Walt Disney
Emma Stone auf der LA-Premiere 2011 zu "The Help"
Mit Viola Davis auf Oscar-Kurs?
Interview: Emma Stone und die 60er
Emma Stone und Viola Davis bilden ein starkes Duo. So sagen sie in "The Help" trotz aller Widerstände dem Rassismus den Kampf an. Während Stone als Reporterin zu sehen ist, spielt Davis eine afroamerikanische Haushaltshilfe im Mississippi der 1960er Jahre. Im Interview mit Filmreporter.de verraten die beiden Darstellerinnen, warum unsere Gesellschaft wieder da ist, wo sie in den 1960ern war.
erschienen am 6. 12. 2011
Walt Disney
Viola Davis auf der LA-Premiere 2011 zu "The Help"
Ricore: Wie fühlt es sich an, historische Kleidung zu tragen? Hat es geholfen, die Rolle zu spielen?

Davis: Absolut. Solche Kleidung schränkt die Bewegungsfähigkeit ein. Wir sind alle in Uniformen gesteckt worden. Du fühlst dich, als wärst du gefesselt. Außerdem geht es ums Verstecken. Unsere BHs waren zum Beispiel so gebaut, dass wenig zu sehen war.

Stone: Ich trug keine Uniform die mein Wesen verändert hätte. Durch die hohen Schuhe die ich trug, habe ich mich allerdings wesentlich größer gefühlt als ich wirklich bin. Das war auch sehr ungewohnt.

Ricore: Denkt man beim Lesen des Drehbuchs daran, dass man für die Rolle eine Oscar-Nominierung erhalten könnte?

Stone: Nein. Das sagt eher der eigene Agent.

Davis: Genau. So etwas sagt vor allem der Agent: "Das wird dein Oscar. Also schnapp dir die Rolle!" Ich würde das so nicht sagen. Du weißt, dass es eine großartige Rolle wird und damit hat es sich. Manchmal denkst du jedoch: was für eine tolle Rolle. Das wird ein großartiger Film! Dann sehen Leute den Film und sagen: "Das war gar nichts". Dann ist meine Karriere am Ende (lacht).

Ricore: Ein Oscar würde sich ganz gut in Ihrem Regal machen.

Davis: Oh man. Ich habe bereits ein Regal ausgewählt [lacht].
Walt Disney
The Help
Ricore: Frau Stone, ist der Rassismus heute noch so stark, wie zu der Zeit, in der "The Help" spielt?

Stone: Sie können das wahrscheinlich genauso gut beantworten, wie ich. Ich denke, dass es weltweit immer noch Rassismus gibt. Leute, die andere Menschen anders sehen, als sich selbst - egal ob es religiöse oder geschlechtsspezifische Gründe sind. Man muss einen Weg finden, damit sich jeder auf der Welt akzeptiert fühlen kann. Das ist wichtig für das menschliche Befinden.

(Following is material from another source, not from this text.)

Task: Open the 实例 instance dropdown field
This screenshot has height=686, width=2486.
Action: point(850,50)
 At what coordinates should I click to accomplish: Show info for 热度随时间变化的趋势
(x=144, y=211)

Ricore: Die Dreharbeiten haben außergewöhnlich lange gedauert. Konnte man sich so besser mit der Geschichte identifizieren?

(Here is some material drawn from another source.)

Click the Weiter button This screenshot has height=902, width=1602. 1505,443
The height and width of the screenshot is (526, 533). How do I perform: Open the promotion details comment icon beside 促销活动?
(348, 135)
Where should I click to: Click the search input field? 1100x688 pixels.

Davis: Auf jedem Fall. In Greenwich, Mississippi wurde 1956 die Leiche eines ermordeten Jungen gefunden. Der 14 Jahre alte Junge wurde schlimm gefoltert und brutal getötet. Seine Leiche wurde in den Fluss geworfen. Auf der anderen Seite haben wir während der Dreharbeiten die südliche Gastfreundschaft der heutigen Zeit kennengelernt. Am Set waren alle sehr warmherzig. Durch das leckere selbst gemachte Essen, fühlst du dich wie zuhause. Mississippi ist einfach eine ganz spezielle Region. Da gibt es Gutes und Schlechtes.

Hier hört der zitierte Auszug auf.